Ni por un instante dudo que mi amiga quiera un mejor país; sus críticas y preocupaciones son totalmente válidas, así como la de muchos a quienes, erróneamente, se le han etiquetado como amantes de la guerra (aunque algunos verdaderamente lo sean porque se lucran de ella o por algún motivo perverso). Además, estoy completamente segura que por estos cuestionamientos es que los negociadores han tenido mayor cuidado en los planteamientos y acuerdos que se han venido realizando, que como muchos hemos reconocido, tanto ilusos como infames, están lejos de ser perfectos. Aunque aquí la gran pregunta sería ¿perfectos para quién? (lo que supondría, por supuesto, otra polémica en este país).
Por otra parte, los que celebramos la firma del acuerdo para el cese al fuego bilateral no nos dejamos engañar tan fácilmente. Sabemos que esta firma no es la paz, aunque usemos el hashtag de #SiALaPaz; no obstante, estamos completamente convencidos que esta puede ser la oportunidad para hacer las cosas diferentes. Yo por lo menos se lo debo a mis sobrinos y a los hijos que no he tenido, pero también se lo debo a las personas que he conocido recorriendo este país y que, con lágrimas y sangre, han sufrido este conflicto. Se lo debo a esa señora que entre llantos me dijo, en un evento de reparación a víctimas en Popayán (Cauca), que el cheque que le daban jamás le devolvería a su hijo policía que había muerto en la guerra y que su otra gran pena era no saber de su otro hijo que se había ido con la guerrilla. Policía y guerrillero, hijos de la misma madre. Se lo debo a los encargados de ese Centro de Recuperación Nutricional en Caldono (Cauca) que me mostraron los huecos de las balas en las paredes y el cuartico donde se escondían con los niños cuando se iniciaba el fuego cruzado.

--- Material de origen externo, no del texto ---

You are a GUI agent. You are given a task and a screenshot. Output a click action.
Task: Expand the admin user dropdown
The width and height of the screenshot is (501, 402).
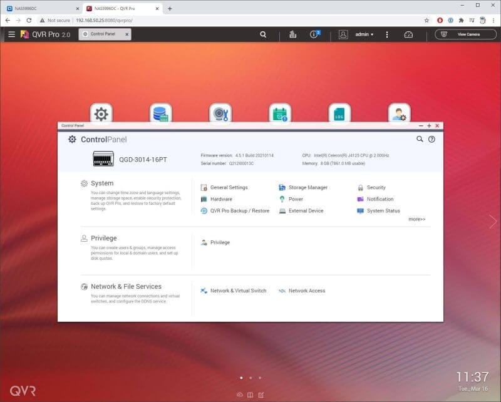tap(364, 34)
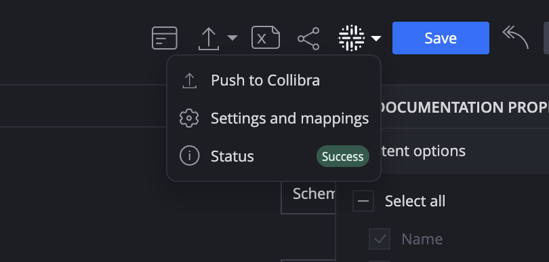Click the double-arrow revert icon
Viewport: 549px width, 262px height.
[x=515, y=37]

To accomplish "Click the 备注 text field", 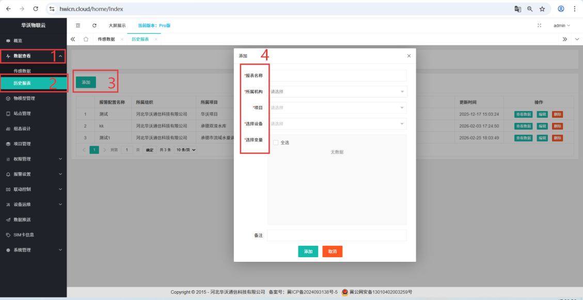I will pos(337,235).
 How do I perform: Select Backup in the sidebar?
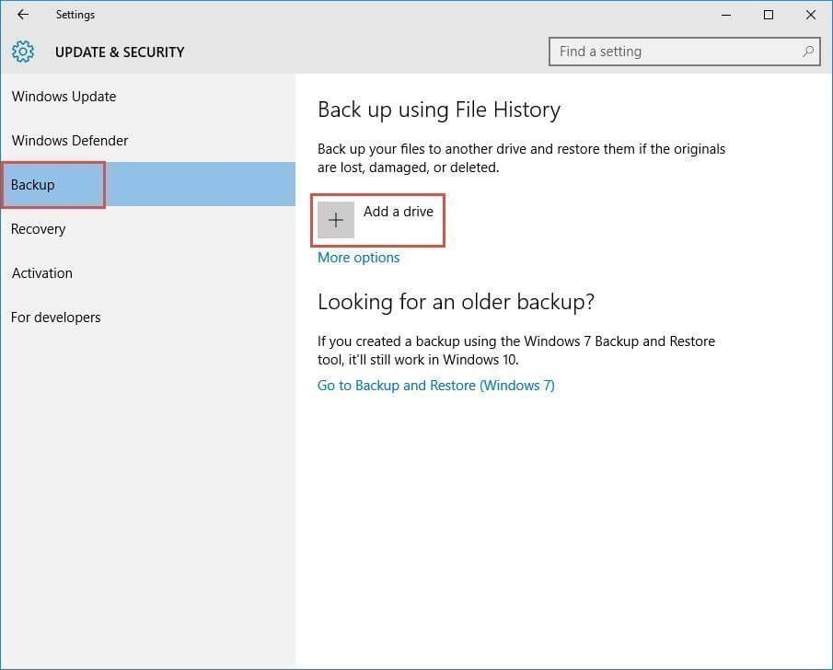pos(33,185)
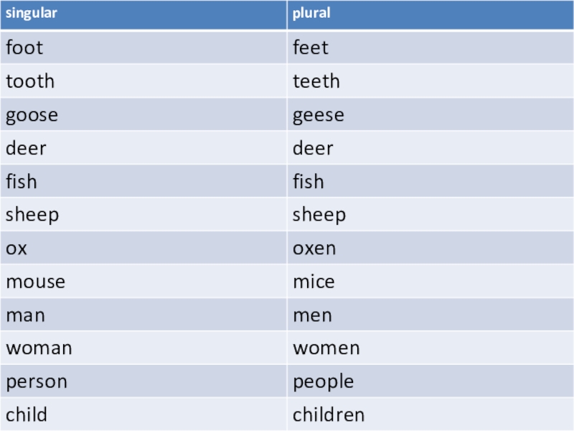Click "fish" in the plural column
This screenshot has width=574, height=431.
click(308, 182)
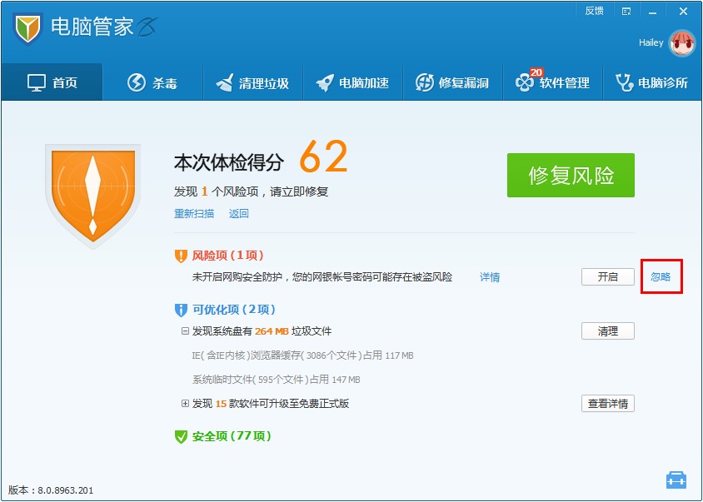This screenshot has height=502, width=703.
Task: Click Hailey's avatar in the top corner
Action: [681, 43]
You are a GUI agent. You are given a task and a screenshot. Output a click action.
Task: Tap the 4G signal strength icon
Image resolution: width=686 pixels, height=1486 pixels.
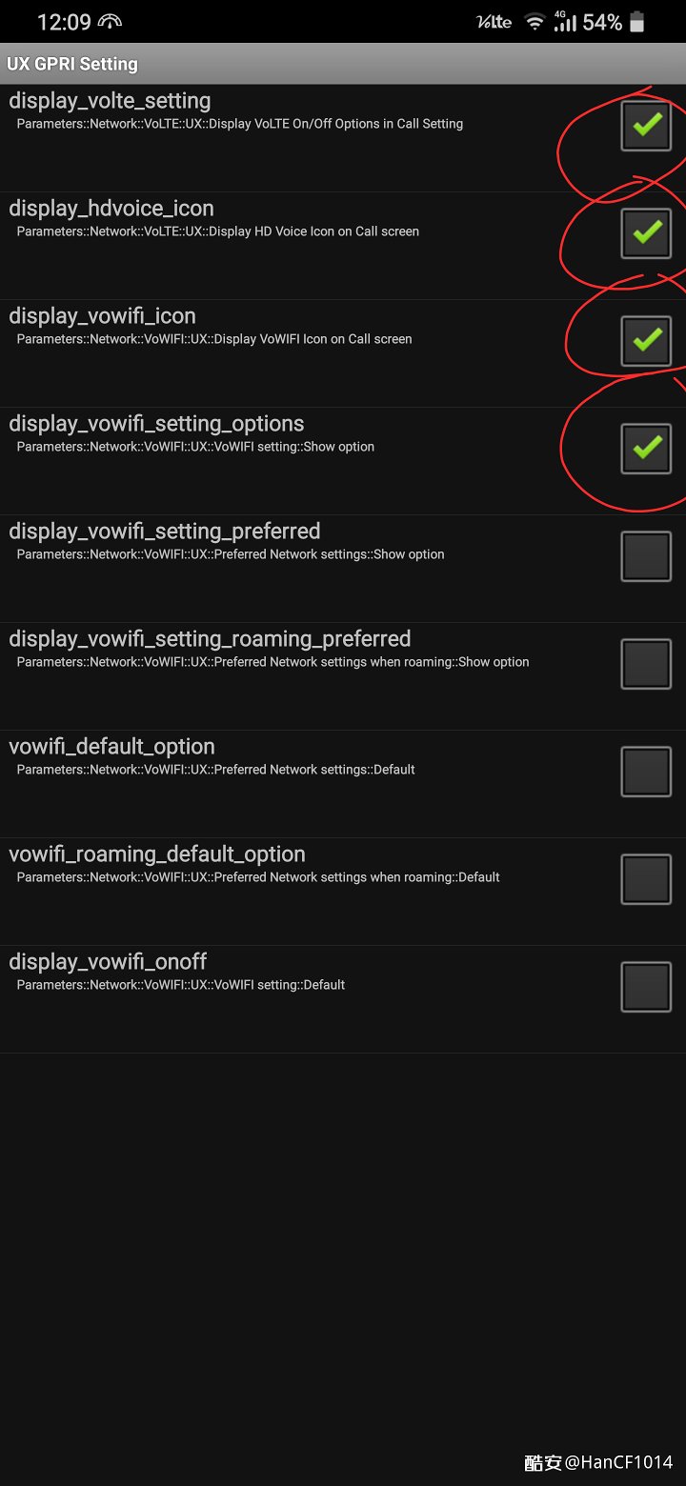coord(565,22)
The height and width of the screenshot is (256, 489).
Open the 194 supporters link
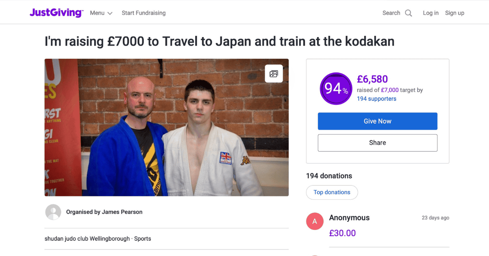click(377, 99)
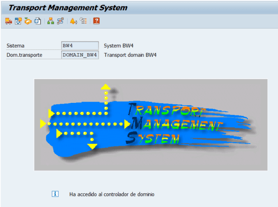
Task: Click the Dom.transporte label
Action: pos(24,55)
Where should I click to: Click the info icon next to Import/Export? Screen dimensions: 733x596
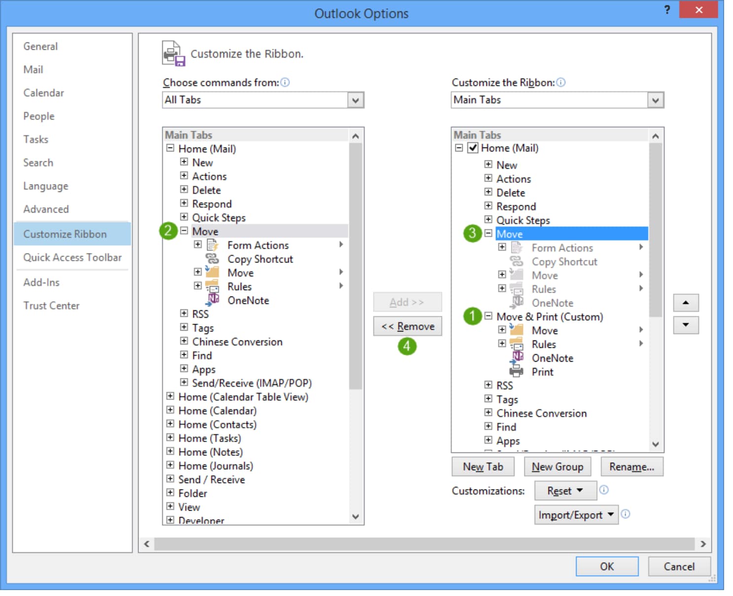click(x=625, y=515)
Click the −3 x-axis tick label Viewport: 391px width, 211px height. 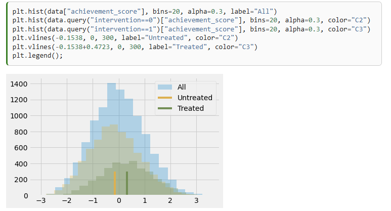[41, 200]
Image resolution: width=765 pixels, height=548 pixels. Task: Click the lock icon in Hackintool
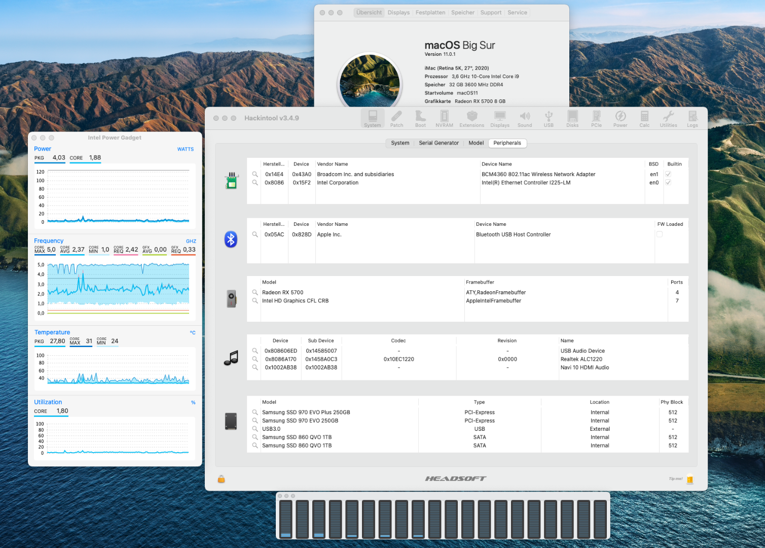tap(221, 479)
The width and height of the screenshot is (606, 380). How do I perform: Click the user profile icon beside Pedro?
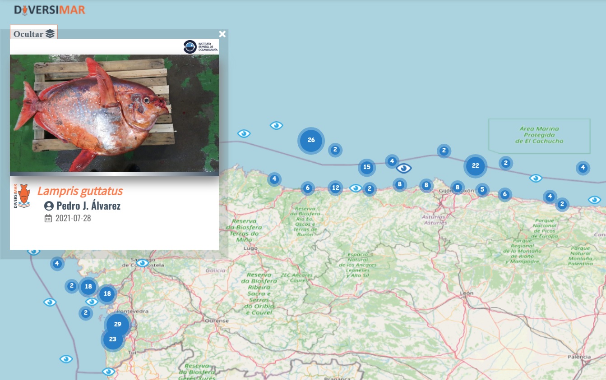[49, 206]
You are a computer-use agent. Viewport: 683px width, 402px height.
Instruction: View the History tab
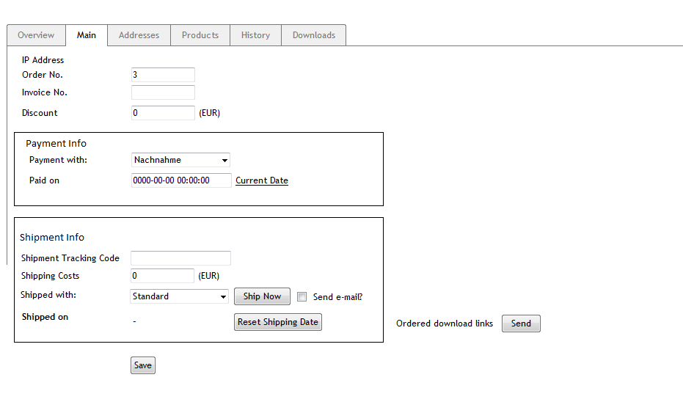(255, 35)
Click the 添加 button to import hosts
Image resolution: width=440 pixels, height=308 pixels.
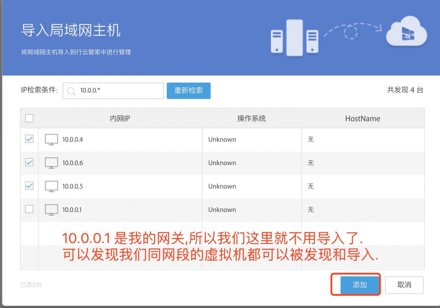pyautogui.click(x=360, y=285)
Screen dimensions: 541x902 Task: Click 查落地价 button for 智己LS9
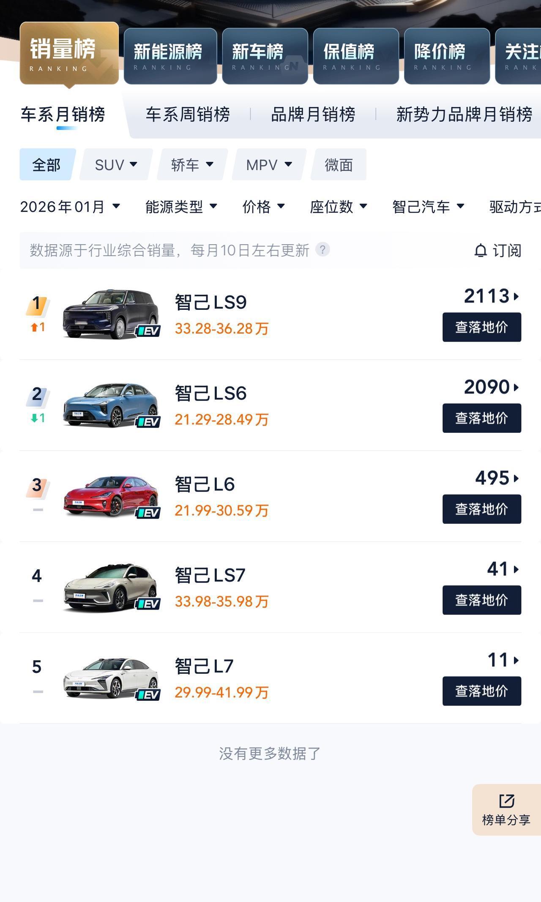coord(481,327)

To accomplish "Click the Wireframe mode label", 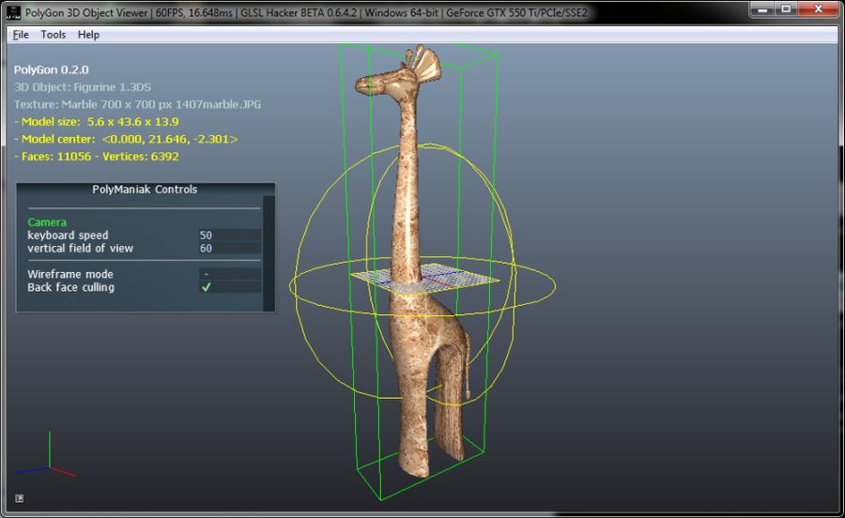I will pos(70,274).
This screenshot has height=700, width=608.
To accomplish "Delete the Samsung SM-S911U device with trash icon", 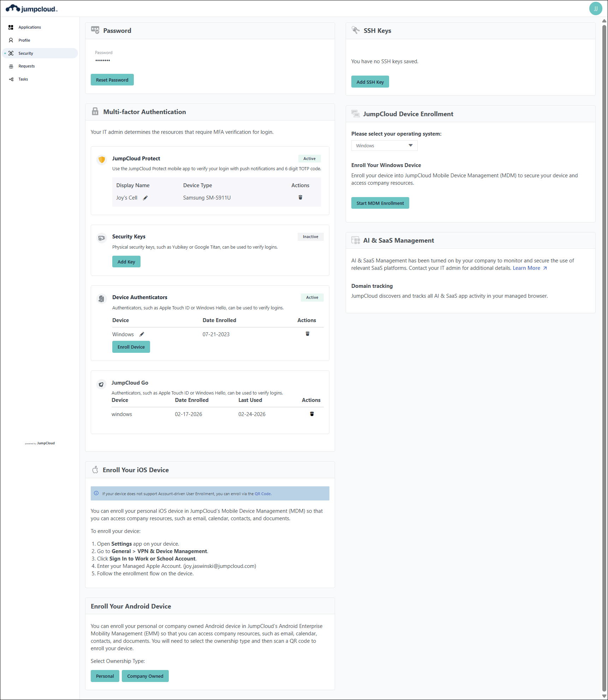I will [300, 197].
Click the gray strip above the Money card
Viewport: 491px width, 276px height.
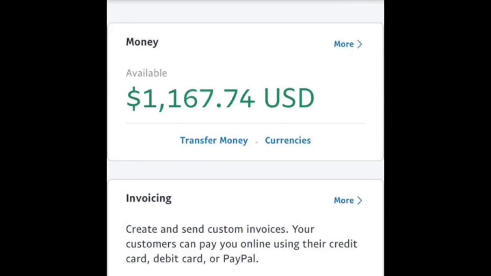point(246,12)
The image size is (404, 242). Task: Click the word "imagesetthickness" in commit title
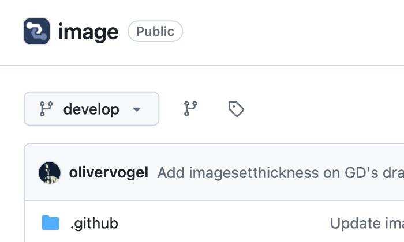point(238,172)
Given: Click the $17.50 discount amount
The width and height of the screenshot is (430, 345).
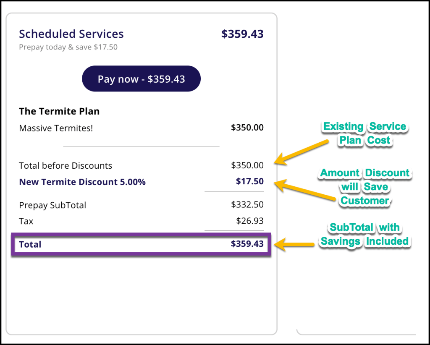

¡Una paz sin heridas, una paz perfecta, una paz sin entregar al país! dicen las consignas. Pero, ¿qué significa esto? Otra amiga, ilusa ella, me contó que le preguntó a una señora en Tumaco si estaba de acuerdo con el Proceso de Paz y ella le respondió: "si eso puede lograr que de 8 bombas a la semana bajen a 3 entonces estoy de acuerdo". Muy seguramente, para ella esto sería una paz perfecta que, por supuesto, difiere totalmente de la paz que nos imaginamos los ilusos y los infames que vivimos en las urbes.